[start ENTRIES]
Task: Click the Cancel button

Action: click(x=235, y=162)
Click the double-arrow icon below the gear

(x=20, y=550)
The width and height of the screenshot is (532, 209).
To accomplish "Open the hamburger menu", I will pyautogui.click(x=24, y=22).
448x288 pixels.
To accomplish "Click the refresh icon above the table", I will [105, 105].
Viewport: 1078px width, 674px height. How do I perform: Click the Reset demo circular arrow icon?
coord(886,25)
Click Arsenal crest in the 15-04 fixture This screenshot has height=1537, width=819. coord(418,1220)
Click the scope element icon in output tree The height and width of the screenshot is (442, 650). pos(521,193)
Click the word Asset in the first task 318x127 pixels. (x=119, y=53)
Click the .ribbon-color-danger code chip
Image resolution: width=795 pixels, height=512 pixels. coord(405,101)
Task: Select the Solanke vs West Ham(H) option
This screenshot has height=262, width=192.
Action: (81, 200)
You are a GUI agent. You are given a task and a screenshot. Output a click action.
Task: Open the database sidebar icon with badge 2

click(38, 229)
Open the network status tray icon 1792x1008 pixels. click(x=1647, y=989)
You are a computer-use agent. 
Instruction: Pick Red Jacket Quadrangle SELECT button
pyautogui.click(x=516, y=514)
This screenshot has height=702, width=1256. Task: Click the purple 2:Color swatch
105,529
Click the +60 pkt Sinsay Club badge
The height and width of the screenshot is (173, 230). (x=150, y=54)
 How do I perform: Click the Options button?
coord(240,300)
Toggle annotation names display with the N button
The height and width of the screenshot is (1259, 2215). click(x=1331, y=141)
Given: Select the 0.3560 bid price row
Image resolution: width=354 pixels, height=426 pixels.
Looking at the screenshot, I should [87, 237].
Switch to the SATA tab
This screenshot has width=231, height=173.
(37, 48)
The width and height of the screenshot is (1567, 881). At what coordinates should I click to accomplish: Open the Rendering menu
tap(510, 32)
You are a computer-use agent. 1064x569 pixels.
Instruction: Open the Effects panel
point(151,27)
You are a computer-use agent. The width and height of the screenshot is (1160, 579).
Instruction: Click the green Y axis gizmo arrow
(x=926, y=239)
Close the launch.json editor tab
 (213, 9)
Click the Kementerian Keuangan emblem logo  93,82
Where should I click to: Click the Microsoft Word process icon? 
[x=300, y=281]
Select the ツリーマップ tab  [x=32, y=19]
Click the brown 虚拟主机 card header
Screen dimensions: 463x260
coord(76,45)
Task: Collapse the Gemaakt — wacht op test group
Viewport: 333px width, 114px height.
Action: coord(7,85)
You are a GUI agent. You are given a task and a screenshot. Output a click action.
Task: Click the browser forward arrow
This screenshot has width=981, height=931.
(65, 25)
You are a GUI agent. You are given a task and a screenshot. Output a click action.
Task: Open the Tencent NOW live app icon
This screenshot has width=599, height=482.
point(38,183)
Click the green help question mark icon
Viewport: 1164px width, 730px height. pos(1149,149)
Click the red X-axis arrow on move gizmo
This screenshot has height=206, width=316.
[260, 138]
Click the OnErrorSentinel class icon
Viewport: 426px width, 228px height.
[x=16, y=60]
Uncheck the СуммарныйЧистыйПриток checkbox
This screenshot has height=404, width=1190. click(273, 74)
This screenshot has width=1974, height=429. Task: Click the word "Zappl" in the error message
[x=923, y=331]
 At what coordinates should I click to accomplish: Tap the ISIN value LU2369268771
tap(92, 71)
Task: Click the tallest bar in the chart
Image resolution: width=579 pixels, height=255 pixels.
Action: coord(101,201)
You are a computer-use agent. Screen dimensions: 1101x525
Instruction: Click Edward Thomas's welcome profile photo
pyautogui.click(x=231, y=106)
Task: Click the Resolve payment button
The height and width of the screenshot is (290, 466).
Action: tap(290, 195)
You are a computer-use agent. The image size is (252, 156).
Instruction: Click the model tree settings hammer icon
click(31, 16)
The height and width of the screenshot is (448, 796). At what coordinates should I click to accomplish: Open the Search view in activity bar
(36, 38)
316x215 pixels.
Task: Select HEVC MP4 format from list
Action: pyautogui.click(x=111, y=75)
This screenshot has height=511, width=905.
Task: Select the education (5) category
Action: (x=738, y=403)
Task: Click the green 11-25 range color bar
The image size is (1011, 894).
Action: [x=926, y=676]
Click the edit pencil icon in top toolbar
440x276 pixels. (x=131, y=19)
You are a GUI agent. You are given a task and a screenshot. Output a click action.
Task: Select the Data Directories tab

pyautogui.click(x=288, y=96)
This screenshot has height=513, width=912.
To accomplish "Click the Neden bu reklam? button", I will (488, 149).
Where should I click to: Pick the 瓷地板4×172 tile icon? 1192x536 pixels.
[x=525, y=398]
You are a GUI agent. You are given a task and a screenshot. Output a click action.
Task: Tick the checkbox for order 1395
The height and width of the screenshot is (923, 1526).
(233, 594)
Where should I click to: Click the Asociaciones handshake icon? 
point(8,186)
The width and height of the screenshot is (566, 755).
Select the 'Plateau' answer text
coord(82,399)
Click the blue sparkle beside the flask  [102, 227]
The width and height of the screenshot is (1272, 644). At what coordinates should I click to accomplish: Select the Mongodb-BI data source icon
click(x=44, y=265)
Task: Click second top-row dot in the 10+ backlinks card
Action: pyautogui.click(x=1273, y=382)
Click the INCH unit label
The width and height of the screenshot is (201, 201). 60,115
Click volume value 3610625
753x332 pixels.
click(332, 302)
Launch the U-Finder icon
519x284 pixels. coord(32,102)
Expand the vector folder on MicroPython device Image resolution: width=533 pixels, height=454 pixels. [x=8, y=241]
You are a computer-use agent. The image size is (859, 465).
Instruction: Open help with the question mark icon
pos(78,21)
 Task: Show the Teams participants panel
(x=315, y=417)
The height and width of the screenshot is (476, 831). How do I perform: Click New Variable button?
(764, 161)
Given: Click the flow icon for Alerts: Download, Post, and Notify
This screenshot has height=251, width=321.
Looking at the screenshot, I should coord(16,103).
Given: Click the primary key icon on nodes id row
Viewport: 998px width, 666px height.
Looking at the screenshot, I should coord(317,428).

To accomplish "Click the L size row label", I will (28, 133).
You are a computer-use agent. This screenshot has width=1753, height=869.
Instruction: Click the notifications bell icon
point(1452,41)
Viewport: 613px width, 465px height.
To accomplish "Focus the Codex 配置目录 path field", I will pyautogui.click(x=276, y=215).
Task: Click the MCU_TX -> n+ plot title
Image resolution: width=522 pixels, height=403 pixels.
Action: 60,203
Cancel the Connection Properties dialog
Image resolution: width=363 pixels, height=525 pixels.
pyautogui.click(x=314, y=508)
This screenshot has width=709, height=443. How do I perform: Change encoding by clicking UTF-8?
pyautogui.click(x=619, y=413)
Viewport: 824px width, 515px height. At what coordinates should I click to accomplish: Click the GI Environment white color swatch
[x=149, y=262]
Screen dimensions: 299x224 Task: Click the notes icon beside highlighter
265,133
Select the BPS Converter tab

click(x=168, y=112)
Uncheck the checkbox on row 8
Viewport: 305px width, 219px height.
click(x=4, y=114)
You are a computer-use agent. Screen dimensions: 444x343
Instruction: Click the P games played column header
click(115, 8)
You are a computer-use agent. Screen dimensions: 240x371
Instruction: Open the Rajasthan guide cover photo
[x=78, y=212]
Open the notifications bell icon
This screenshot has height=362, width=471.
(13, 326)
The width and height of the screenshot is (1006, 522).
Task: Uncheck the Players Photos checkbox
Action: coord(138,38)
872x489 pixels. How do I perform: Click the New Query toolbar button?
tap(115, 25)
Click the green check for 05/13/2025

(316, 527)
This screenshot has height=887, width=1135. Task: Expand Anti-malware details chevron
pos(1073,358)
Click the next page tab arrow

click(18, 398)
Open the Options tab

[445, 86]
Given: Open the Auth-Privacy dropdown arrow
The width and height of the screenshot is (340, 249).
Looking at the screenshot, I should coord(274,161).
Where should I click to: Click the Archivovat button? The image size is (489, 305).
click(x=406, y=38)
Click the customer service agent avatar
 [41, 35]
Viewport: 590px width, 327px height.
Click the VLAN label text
[end ENTRIES]
BRIEF: Find each line in the data above that contains the word "panel" and copy those lines.

CORRECT RESPONSE:
Instruction: Open the Effects panel
 Task: Show the Teams participants panel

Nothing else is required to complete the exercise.